Input for this task START
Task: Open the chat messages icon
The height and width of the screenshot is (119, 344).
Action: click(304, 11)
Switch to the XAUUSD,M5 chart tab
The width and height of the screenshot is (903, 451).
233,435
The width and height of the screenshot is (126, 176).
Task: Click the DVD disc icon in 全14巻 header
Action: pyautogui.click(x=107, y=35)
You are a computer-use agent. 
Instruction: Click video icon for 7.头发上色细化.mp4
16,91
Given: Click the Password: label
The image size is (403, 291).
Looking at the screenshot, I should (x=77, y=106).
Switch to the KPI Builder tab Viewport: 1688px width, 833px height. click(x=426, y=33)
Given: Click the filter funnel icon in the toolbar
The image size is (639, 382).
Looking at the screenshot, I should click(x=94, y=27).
Input for this task END
§ What is expected
Each entry above should be repeated exactly, with no line left out.

§ Expected output
Task: Open the chat messages icon
The height and width of the screenshot is (119, 344).
Action: click(304, 11)
Switch to the XAUUSD,M5 chart tab
The width and height of the screenshot is (903, 451).
233,435
The width and height of the screenshot is (126, 176).
Task: Click the DVD disc icon in 全14巻 header
Action: pyautogui.click(x=107, y=35)
You are a computer-use agent. 
Instruction: Click video icon for 7.头发上色细化.mp4
16,91
Given: Click the Password: label
The image size is (403, 291).
Looking at the screenshot, I should (x=77, y=106).
Switch to the KPI Builder tab Viewport: 1688px width, 833px height. click(x=426, y=33)
Given: Click the filter funnel icon in the toolbar
The image size is (639, 382).
Looking at the screenshot, I should click(x=94, y=27).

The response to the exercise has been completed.